Нина кивнула, скользнула сонным взглядом по своему утреннему двору. Повернула голову к дверям своего подъезда и коротко, сдавленно вскрикнула.

— Что? — быстро спросил Петр, проследив за ее взглядом.

У дверей стоял рослый плотный блондин лет тридцати пяти. Правая рука его покоилась на массивном набалдашнике трости В левой руке блондин держал непрезентабельный пластмассовый стаканчик, из которого периодически отхлебывал.

— Дима… — ошеломленно протянула Нина, выбираясь из машины. — Петя, это мой муж.
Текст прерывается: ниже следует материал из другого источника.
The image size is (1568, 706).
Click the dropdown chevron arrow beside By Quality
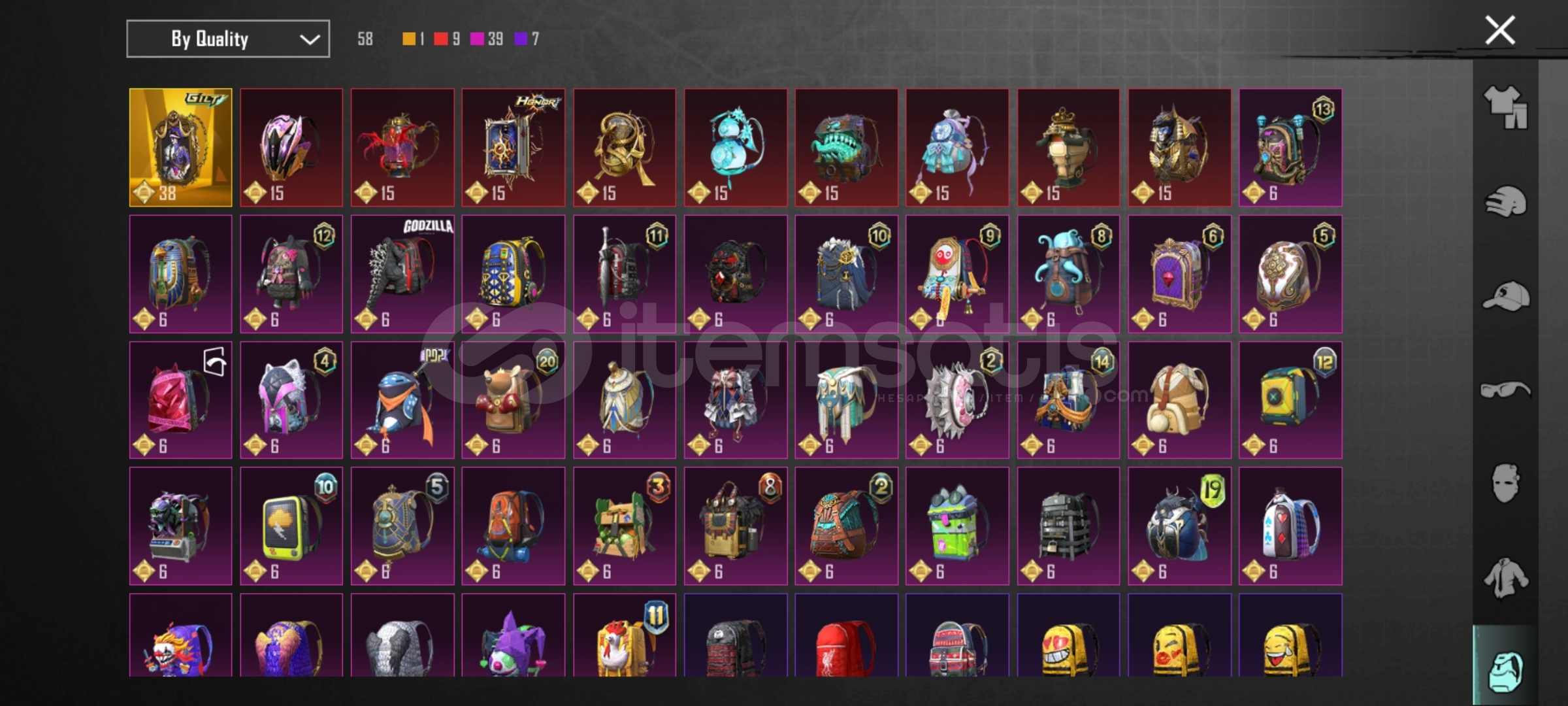[310, 39]
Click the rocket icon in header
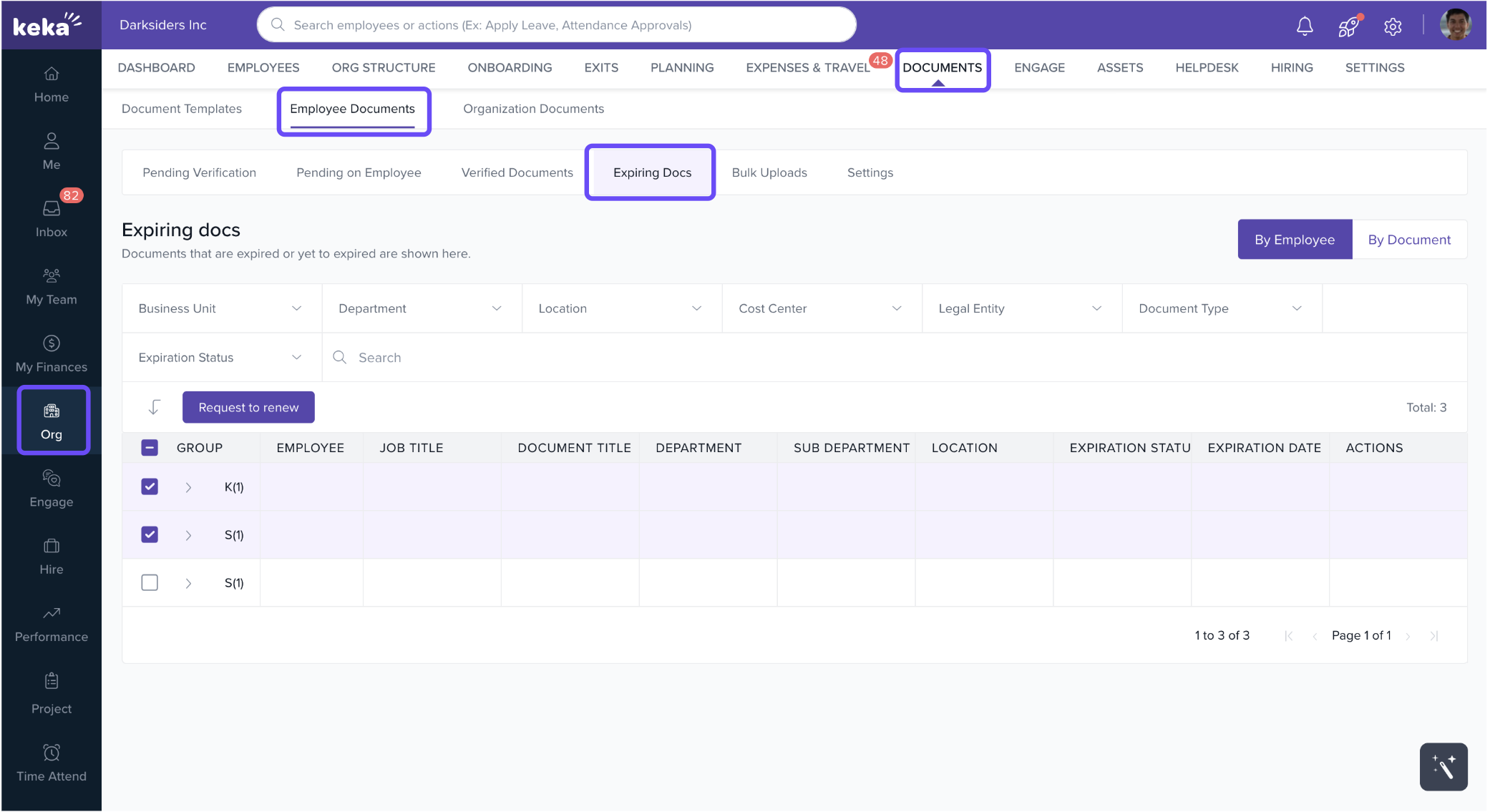 pyautogui.click(x=1348, y=26)
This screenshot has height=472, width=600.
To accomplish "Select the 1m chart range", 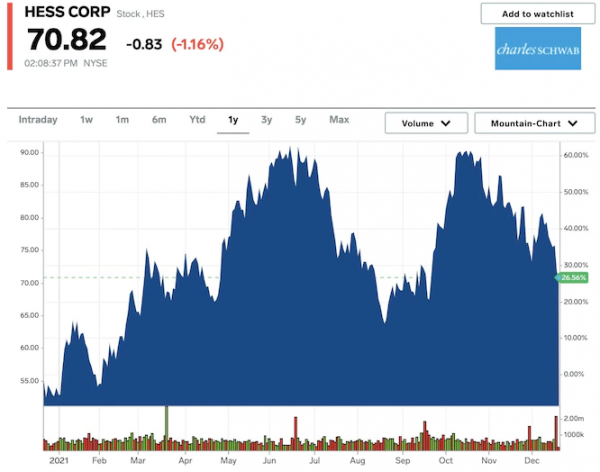I will coord(122,120).

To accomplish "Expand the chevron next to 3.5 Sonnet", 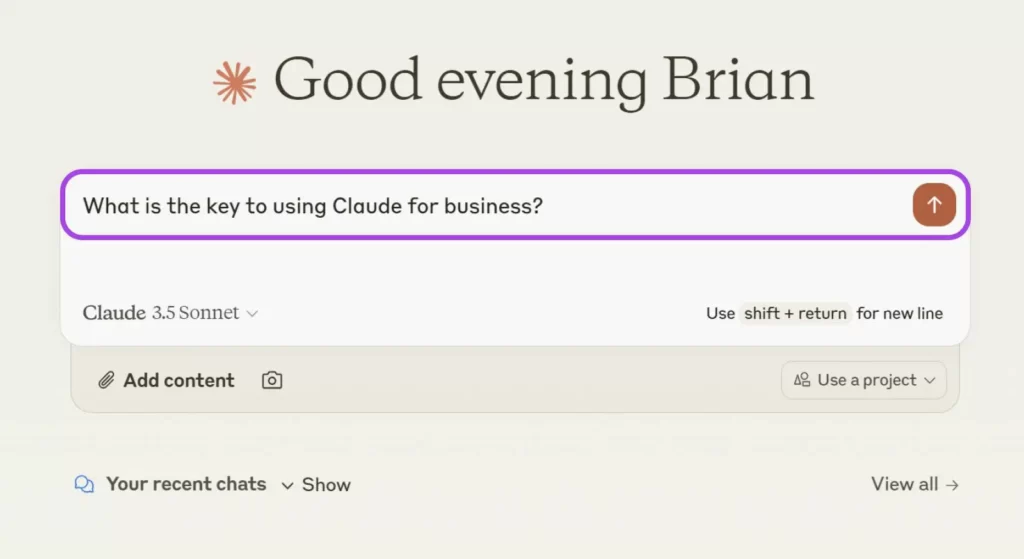I will pos(253,314).
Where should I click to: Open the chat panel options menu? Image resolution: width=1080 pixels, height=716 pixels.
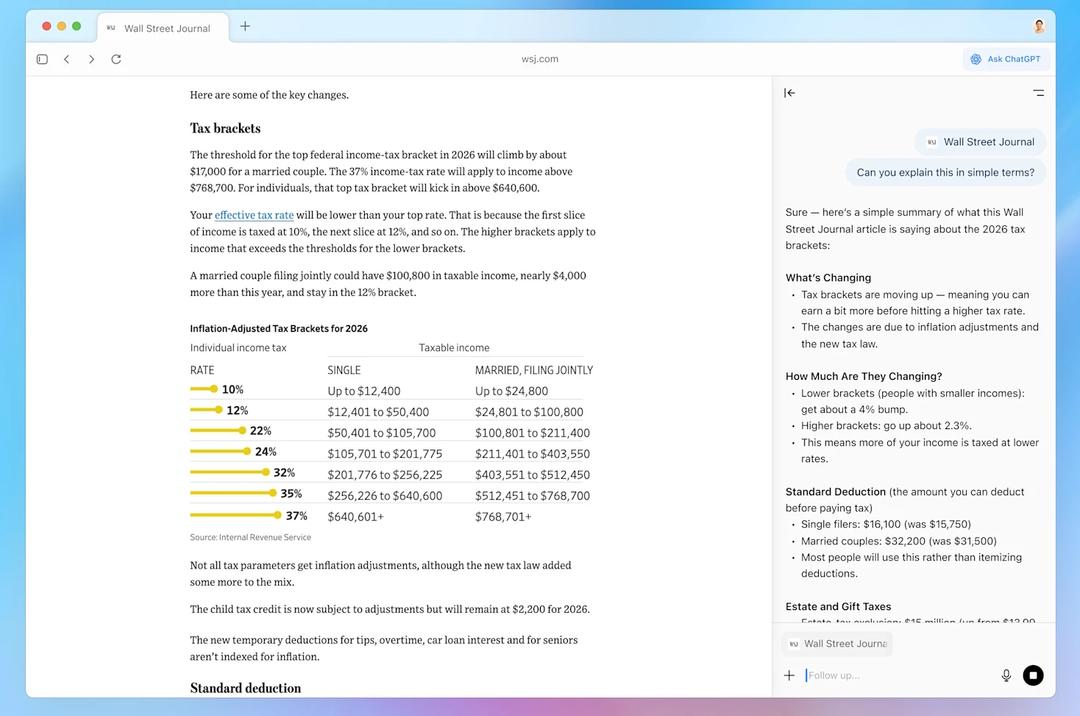(x=1038, y=93)
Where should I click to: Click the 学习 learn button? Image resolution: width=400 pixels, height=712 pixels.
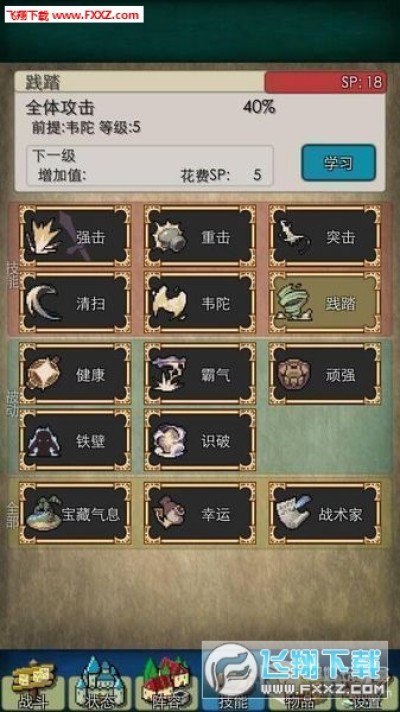click(338, 163)
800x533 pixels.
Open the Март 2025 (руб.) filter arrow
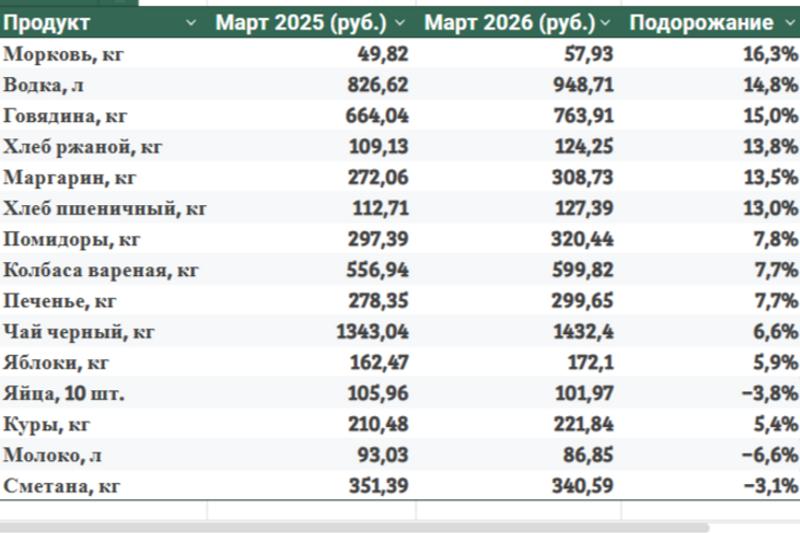(401, 22)
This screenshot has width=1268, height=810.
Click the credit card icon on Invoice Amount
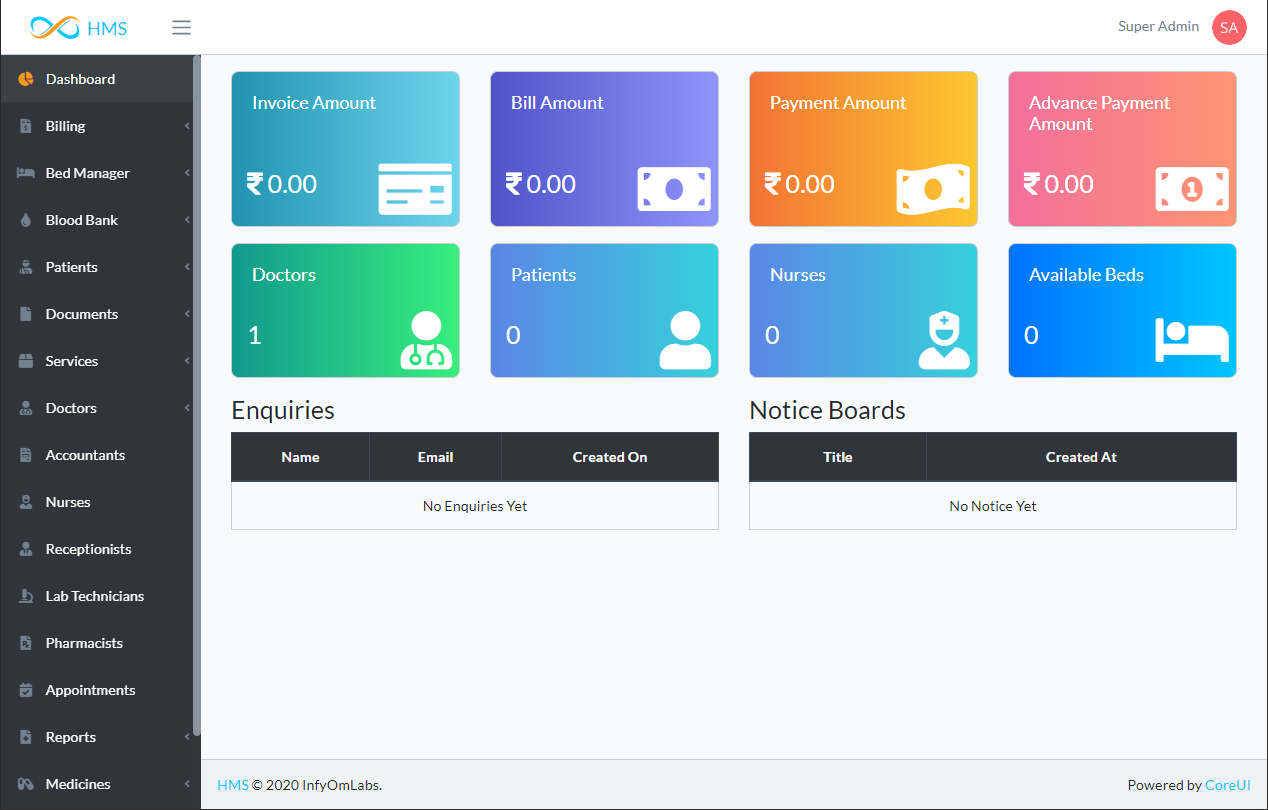[415, 189]
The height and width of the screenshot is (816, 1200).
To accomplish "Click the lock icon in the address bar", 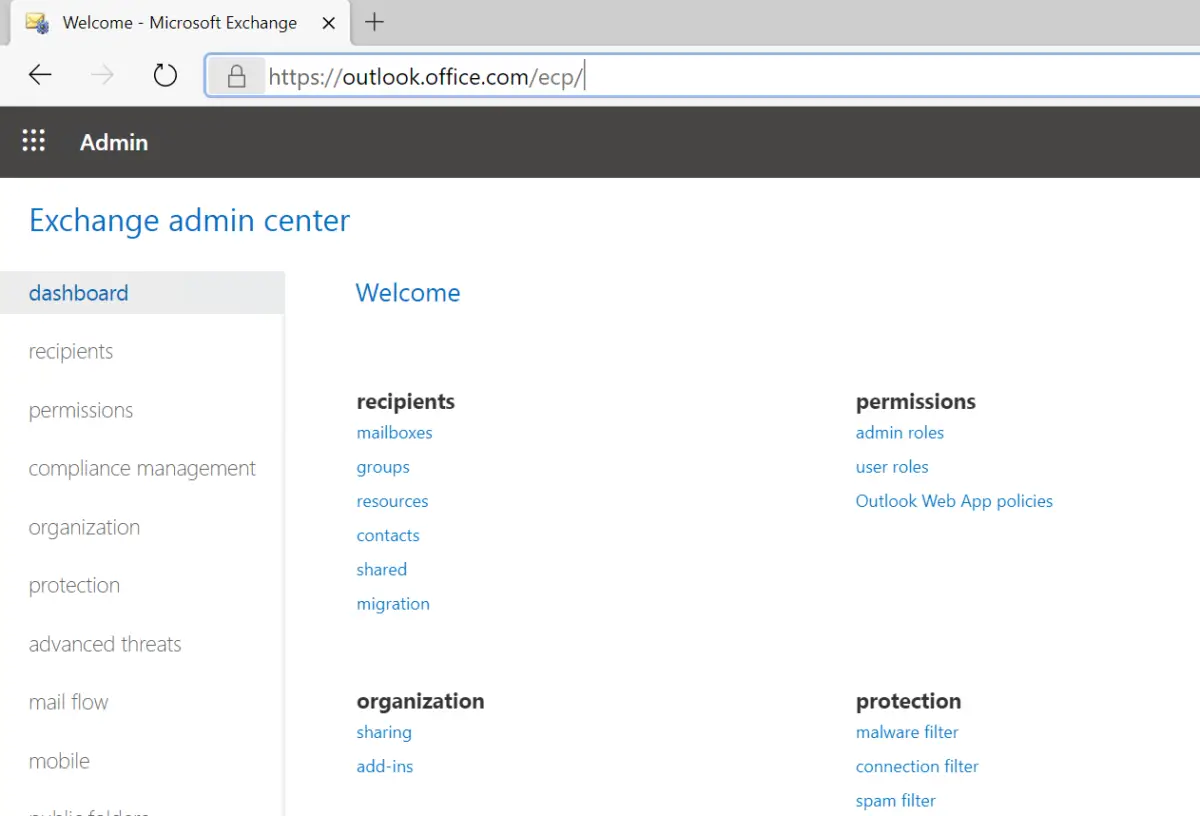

Значит, это ее муж. Ну да, такой… представительный господин. Комильфо. Все при нем. С тростью, надо же! Денди. Как денди лондонский… Нет, рожа, пожалуй, простовата для денди-то, на Лондон Дима не тянет — рожа неглупая, смазливая даже, но простецкая, русопятая.

Петр решительно выбрался из машины вслед за Ниной.

— Надо же, с тростью, — пробормотал он, идя рядом с Ниной, спешащей к благоверному. — А как насчет манишки? Цилиндра? Шлафрока?

— Он хромает, поэтому трость… — Нина подошла к мужу. Обнять его не обнимешь, у него в руке стакан с горячим, дымящимся на морозце кофе. Нина ограничилась тем, что осторожно чмокнула мужа в щеку. — Дима! Почему ты не сообщил? Я бы встретила… И почему ты вернулся так рано? А Ирка? Она тоже вернулась?